Enterprise Application Delivery Optimisation (ADO) is a catch-all phrase for several vital data centre infrastructure components that enable rapid and efficient data traffic distribution across your servers. This lack of understanding of how the current collection of load balancers and other optimisation solutions will manage the move might severely hamper a firm’s ability to quickly get up and running in their new data centre facilities. If you do not have enough modularity in your existing configurations, you might see a drop in operational performance after the relocation.
While the consequences of a wrong decision can be disastrous, the key to overcoming these barriers—and any subsequent unforeseen difficulties that may surface—is to establish a proactive relocation strategy ahead of time.
If a company is considering relocating its data centre operations, it will be better prepared for success if it answers the following questions:
To better assess the strain a move will put on a company’s assets and personnel, make clear the scope of the relocation early. For example, is it necessary to expand an existing facility or entirely construct a new one? When moving a data centre, companies must also consider the equipment’s life cycle. When you’re planning for the long term and need to safeguard against future hardware obsolescence, making sure that the new data centre can accommodate the infrastructure—both in terms of physical space and power demands—will help it last longer and perform better.
Finding the optimal site for a new or growing data centre might be difficult, but carefully examining the proposed site’s size, power, and security demands helps companies avoid costly mistakes. For example, consider whether the location allows for expansion when determining a data centre’s proper spatial and capacity needs. Also, while planning, consider how many security measures—such as fences, locks, or badges—and any further requirements are needed to fulfil security criteria.
Companies should take inventory of their equipment and keep track of its movement from one site to another. Should companies rely on Cloud-based tracking software, or should they create barcodes and manually scan equipment in and out of each location? Cable loss, especially in a data centre where sophisticated hardware is required for operation, can result in system downtime and seriously impede a company’s ability to function. Instead, consider developing a simple approach for tracking and determining whether there are adequate resources to support it.

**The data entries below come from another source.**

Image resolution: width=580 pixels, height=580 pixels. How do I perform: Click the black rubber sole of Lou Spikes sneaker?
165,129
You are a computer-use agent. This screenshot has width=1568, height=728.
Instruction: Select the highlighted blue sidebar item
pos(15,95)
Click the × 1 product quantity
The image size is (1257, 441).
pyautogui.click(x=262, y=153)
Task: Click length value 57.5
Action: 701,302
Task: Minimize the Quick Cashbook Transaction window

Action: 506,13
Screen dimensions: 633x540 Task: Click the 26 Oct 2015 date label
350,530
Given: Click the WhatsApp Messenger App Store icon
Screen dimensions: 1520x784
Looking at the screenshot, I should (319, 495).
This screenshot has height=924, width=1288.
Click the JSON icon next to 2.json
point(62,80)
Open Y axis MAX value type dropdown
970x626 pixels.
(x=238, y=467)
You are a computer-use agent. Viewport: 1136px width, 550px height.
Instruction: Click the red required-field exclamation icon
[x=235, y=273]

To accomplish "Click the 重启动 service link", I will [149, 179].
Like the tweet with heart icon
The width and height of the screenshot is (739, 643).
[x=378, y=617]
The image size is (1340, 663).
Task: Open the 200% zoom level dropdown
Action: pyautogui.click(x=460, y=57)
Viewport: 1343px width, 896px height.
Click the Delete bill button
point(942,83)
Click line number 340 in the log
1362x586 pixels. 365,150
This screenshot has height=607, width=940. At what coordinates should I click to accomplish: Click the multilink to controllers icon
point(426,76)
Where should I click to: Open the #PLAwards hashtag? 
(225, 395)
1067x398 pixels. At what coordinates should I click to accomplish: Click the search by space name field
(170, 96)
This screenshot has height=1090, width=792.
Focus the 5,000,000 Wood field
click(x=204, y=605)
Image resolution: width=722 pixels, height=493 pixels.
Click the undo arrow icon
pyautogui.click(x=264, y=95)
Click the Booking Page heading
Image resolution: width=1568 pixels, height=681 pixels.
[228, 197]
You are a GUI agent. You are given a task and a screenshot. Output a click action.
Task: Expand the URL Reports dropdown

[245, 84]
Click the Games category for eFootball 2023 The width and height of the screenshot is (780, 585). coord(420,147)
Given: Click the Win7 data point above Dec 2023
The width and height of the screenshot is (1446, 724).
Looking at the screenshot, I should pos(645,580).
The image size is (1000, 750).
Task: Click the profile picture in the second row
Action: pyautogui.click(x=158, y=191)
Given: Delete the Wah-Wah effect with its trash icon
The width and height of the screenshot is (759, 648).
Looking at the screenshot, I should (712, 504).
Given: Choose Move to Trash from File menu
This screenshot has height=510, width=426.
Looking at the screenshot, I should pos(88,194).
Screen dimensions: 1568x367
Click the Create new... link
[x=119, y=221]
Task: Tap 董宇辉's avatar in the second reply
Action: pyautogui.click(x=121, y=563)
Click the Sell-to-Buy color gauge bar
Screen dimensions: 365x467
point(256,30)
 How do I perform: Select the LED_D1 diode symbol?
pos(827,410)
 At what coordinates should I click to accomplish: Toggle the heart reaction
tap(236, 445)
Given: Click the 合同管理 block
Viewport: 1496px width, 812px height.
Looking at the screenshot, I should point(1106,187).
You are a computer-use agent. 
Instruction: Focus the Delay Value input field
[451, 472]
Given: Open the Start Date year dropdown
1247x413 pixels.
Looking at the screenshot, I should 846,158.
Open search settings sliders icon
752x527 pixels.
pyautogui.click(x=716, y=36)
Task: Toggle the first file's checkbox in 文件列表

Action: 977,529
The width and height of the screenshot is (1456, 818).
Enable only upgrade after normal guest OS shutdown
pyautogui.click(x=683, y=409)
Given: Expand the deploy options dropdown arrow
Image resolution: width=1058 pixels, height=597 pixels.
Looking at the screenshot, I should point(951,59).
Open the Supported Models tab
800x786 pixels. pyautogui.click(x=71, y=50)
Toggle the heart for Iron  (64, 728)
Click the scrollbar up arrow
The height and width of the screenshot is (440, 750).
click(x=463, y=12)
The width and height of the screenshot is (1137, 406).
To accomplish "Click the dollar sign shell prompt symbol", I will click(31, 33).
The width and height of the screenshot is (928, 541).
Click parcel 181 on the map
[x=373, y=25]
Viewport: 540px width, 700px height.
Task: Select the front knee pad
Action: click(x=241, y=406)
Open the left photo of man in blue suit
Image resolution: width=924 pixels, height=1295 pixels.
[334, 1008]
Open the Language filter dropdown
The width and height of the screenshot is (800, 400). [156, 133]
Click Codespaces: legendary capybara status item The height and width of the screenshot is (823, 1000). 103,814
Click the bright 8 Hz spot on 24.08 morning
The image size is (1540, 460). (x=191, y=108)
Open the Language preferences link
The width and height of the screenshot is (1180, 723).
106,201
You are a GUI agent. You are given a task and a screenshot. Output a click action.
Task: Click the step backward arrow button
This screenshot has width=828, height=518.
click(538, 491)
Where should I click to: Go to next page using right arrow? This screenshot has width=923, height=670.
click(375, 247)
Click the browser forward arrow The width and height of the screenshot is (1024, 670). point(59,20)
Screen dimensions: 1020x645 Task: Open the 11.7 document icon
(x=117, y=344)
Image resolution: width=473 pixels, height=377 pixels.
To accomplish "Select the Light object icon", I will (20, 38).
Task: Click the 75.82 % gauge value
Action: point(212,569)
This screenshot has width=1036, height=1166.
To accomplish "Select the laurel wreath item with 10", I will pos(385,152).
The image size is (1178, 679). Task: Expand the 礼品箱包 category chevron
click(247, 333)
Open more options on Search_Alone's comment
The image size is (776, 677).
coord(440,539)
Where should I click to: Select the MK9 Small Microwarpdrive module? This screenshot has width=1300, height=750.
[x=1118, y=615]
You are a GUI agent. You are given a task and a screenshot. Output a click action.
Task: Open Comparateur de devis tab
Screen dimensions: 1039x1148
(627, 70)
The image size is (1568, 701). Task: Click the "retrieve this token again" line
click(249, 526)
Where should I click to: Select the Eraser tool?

Ensuring that a new data centre is information security compliant is critical, primarily if it handles payment card information or Protected Health Information (PHI). Businesses should study previous audits to ensure that their data centre complies with the laws and regulations required for its operation. It can also be used to correct any gaps in subsequent audits.
Moving a data centre needs a lot of time and human resources. Data centre move necessitates employee overtime and extended system downtime, from taking inventory and breaking down servers to establishing equipment and testing functionality. Additionally, data centre equipment is delicate, and adequately integrating it at a new site necessitates extensive expertise. As a result, companies should consider the advantages of making a move in-house versus hiring the help of a Managed Services Provider.
Moving critical business assets, however, may be difficult and time-consuming. Therefore, careful preparation is required to ensure a smooth data centre infrastructure transfer. Furthermore, a well-planned move can minimise side effects on both employees and clients while simultaneously providing businesses with a chance for expansion.